> [Activity] Word for word, copy the records and drop the pictures.

> [Given entries]

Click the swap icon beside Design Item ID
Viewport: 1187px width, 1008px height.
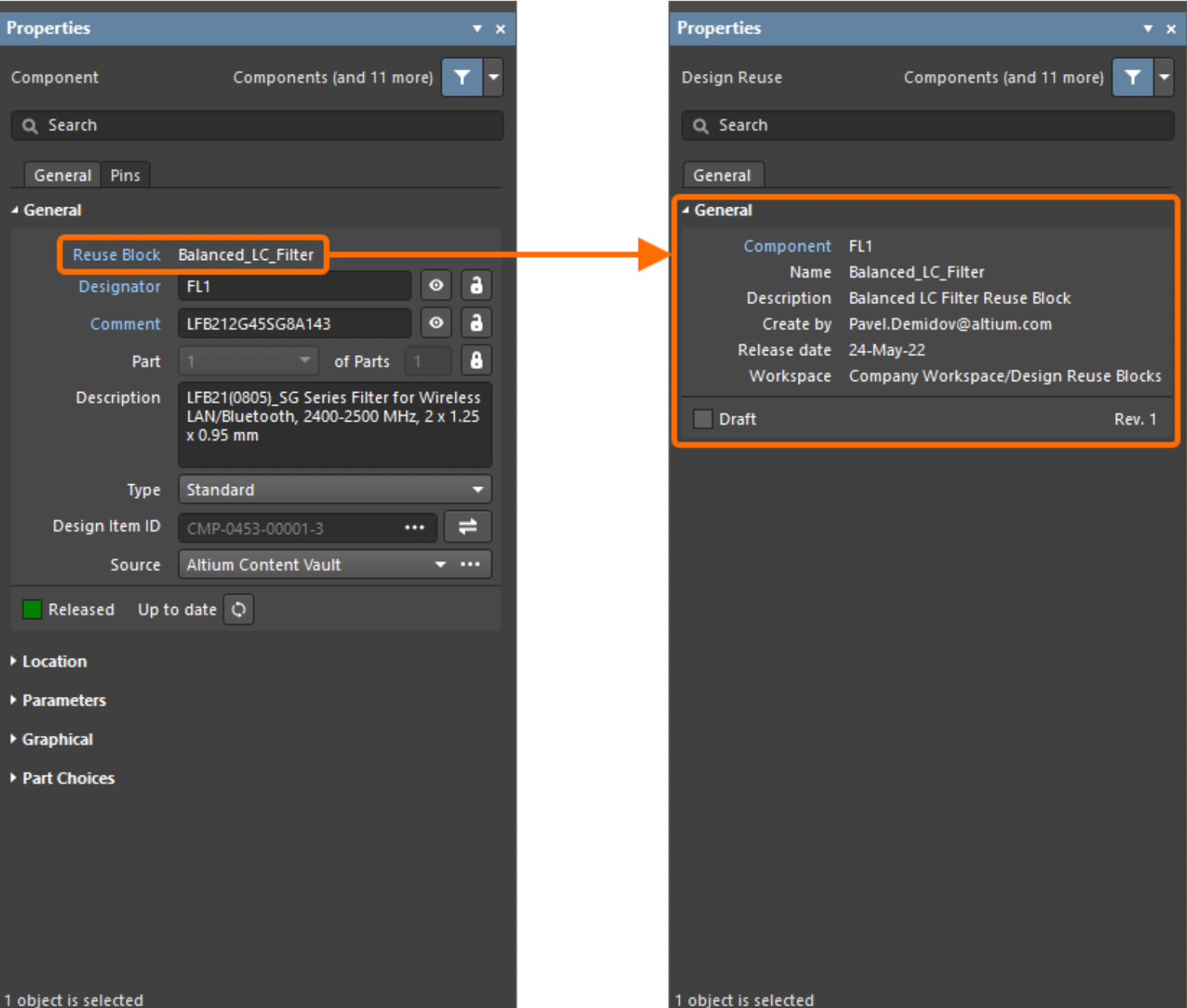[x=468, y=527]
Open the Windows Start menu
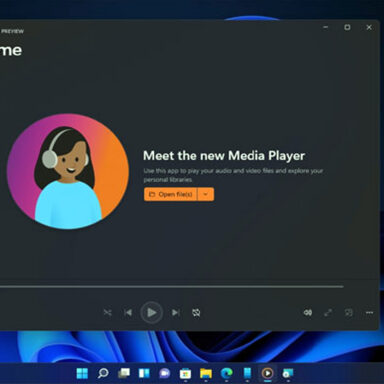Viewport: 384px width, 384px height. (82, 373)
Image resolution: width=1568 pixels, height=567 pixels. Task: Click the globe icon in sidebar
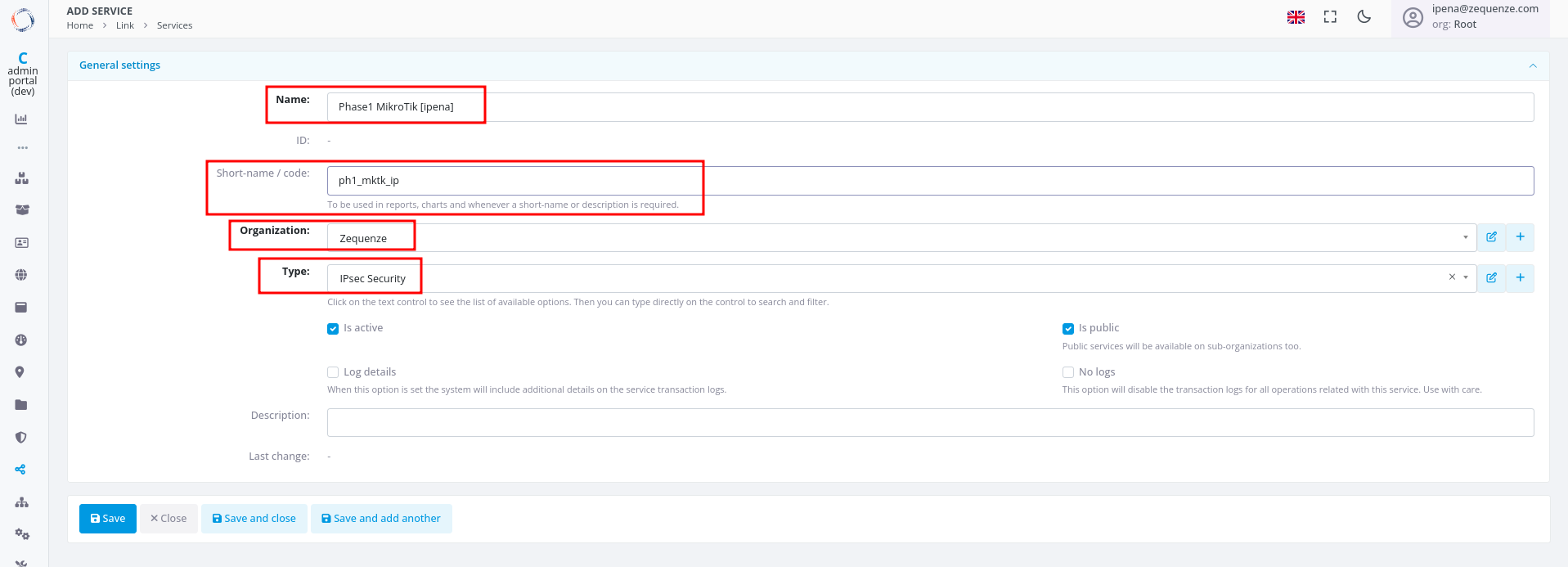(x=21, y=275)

> [Answer box]
Click the swap icon beside Design Item ID
Viewport: 1187px width, 1008px height.
[x=468, y=527]
Open the Windows Start menu
Viewport: 384px width, 384px height. (82, 373)
Image resolution: width=1568 pixels, height=567 pixels. Task: Click the globe icon in sidebar
(x=21, y=275)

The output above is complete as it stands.